In the text on anti-VEGF therapy stresses, which molecules does hypoxia upregulate?

▸ **Page text**:

◆ ◆ ◆ ◆

Critically, the precise in vivo temporal sequence between these stresses—specifically, whether direct signal rewiring (VEGFR2–MET dissociation) acts as an initiating event preceding hypoxia-driven HIF stabilization, or whether they occur concurrently—remains to be empirically defined. Establishing this causality requires dedicated experimental validation. Future studies should employ longitudinal sampling (e.g., serial biopsies) in murine models receiving anti-VEGF therapy, encompassing broad time windows from hours to weeks post-treatment. By combining time-resolved assessment of p-MET, p-VEGFR2, and HIF1-α levels with functional imaging of perfusion and hypoxia, researchers can map the temporal trajectory of “brake release” relative to hypoxic adaptation. Additionally, perturbation experiments manipulating the stability of the VEGFR2–MET complex prior to VEGF blockade would serve as a powerful tool to dissect the hierarchical contribution of direct signaling remodeling within this tripartite framework.
These three stresses are not independent but mutually reinforcing, forming positive-feedback loops. For example, hypoxia upregulates MET and NRP1/2, amplifying the consequences of signal rewiring; rewiring-driven EMT and acquisition of stem-like traits increase secretion of IL-6, CCL2 and promote CAFs activation and ECM remodeling/stiffening, which recruits myeloid cells and strengthens TGF-β/signal transducer and activator of transcription 3 (STAT3) signaling (81, 82); myeloid and TGF-β-driven immune/fibrotic programs activate AXL/FAK/PI3K pathways (83, 84), further promoting invasion and vascular co-option and thereby sustaining hypoxia and bypass angiogenesis. The relative timing and dominance of these stresses are likely context− and tumor−type−dependent, but together they form a multidimensional, positive−feedback cooperation that efficiently selects and sculpts tumor cell populations that escape therapy and display high invasive potential (Figure 2).

◆ ◆ ◆ ◆

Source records
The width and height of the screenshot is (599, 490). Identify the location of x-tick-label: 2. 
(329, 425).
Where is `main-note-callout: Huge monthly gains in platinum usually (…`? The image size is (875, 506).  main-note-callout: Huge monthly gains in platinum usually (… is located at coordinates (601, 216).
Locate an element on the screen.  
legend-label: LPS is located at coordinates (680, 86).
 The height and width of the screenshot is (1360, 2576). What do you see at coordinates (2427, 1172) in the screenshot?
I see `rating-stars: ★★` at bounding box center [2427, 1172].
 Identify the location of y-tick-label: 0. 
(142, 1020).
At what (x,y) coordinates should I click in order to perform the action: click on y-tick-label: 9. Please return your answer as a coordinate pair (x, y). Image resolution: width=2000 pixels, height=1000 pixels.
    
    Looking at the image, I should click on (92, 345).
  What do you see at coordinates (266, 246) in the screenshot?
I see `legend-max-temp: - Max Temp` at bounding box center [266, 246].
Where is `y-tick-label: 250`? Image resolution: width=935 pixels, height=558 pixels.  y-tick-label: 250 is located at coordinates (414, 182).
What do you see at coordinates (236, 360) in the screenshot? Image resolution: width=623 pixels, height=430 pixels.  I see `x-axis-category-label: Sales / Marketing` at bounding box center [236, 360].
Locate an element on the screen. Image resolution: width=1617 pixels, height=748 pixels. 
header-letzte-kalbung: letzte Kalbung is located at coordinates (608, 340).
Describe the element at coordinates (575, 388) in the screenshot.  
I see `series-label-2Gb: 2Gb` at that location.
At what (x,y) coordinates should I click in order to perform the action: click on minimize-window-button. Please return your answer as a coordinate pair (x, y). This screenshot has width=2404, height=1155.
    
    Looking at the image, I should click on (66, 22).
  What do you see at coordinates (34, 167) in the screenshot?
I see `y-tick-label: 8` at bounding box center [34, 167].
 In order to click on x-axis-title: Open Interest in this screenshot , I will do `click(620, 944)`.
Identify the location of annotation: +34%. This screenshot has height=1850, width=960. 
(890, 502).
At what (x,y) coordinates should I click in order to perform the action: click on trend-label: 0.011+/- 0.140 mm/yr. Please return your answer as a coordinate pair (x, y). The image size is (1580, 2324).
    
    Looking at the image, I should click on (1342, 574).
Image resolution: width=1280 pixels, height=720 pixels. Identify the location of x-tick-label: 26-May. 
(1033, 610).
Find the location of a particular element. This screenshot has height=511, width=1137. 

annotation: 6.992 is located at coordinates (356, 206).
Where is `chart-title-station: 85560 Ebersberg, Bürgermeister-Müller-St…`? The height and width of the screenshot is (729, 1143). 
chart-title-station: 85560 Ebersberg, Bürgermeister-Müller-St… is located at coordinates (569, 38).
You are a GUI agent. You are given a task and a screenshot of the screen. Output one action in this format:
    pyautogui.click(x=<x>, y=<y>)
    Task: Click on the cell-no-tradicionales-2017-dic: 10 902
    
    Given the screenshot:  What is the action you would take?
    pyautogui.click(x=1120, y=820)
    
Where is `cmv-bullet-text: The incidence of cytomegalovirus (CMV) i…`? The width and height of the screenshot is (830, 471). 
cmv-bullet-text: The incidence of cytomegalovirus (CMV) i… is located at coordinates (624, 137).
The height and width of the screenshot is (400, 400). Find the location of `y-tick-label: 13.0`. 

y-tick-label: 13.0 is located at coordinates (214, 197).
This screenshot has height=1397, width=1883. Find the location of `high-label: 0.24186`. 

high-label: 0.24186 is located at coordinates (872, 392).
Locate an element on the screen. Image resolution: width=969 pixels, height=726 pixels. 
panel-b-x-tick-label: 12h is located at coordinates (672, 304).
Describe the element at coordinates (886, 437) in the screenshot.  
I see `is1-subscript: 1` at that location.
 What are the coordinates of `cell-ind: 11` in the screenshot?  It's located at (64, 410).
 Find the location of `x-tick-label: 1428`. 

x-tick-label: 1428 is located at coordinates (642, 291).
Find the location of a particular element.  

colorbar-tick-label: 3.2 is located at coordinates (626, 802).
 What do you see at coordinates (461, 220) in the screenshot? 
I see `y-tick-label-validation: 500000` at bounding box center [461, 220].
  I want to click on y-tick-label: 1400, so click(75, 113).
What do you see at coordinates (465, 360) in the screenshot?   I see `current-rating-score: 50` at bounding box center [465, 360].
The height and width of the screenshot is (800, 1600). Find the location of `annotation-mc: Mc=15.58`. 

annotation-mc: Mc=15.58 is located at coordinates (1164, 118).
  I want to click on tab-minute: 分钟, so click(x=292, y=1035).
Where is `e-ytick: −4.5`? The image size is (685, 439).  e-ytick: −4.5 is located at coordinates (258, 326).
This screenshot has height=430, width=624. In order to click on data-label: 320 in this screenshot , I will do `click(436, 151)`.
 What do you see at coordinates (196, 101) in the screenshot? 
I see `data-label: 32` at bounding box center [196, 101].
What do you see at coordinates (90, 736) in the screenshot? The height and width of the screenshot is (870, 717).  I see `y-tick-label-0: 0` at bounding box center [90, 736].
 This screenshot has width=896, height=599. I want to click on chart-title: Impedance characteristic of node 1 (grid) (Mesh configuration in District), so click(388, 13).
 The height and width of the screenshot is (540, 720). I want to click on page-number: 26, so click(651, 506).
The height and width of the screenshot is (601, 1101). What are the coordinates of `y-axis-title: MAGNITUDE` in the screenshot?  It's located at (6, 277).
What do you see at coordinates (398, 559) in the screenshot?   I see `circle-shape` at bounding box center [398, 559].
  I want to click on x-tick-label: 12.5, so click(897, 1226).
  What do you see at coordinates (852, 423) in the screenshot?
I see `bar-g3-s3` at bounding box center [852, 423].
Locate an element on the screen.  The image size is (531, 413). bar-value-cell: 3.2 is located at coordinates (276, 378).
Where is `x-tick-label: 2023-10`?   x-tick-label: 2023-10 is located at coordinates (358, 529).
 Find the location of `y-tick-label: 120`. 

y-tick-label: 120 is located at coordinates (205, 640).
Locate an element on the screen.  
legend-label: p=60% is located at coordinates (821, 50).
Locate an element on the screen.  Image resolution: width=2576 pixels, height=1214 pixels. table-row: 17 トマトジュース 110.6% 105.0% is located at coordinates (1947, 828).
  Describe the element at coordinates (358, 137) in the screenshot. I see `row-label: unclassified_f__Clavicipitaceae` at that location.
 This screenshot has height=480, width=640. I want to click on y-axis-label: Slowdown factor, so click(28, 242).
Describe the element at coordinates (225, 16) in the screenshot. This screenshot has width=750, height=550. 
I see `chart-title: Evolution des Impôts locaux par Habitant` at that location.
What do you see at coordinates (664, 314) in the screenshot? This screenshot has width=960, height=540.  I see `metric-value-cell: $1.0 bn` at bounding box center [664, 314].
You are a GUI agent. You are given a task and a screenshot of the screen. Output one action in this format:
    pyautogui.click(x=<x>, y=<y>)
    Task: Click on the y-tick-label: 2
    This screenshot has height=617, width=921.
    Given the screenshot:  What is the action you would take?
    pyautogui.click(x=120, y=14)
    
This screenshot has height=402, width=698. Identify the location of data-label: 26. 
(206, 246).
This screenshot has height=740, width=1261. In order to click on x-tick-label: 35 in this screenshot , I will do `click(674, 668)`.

◆ ◆ ◆ ◆

▸ **Completed task**:
MET and NRP1/2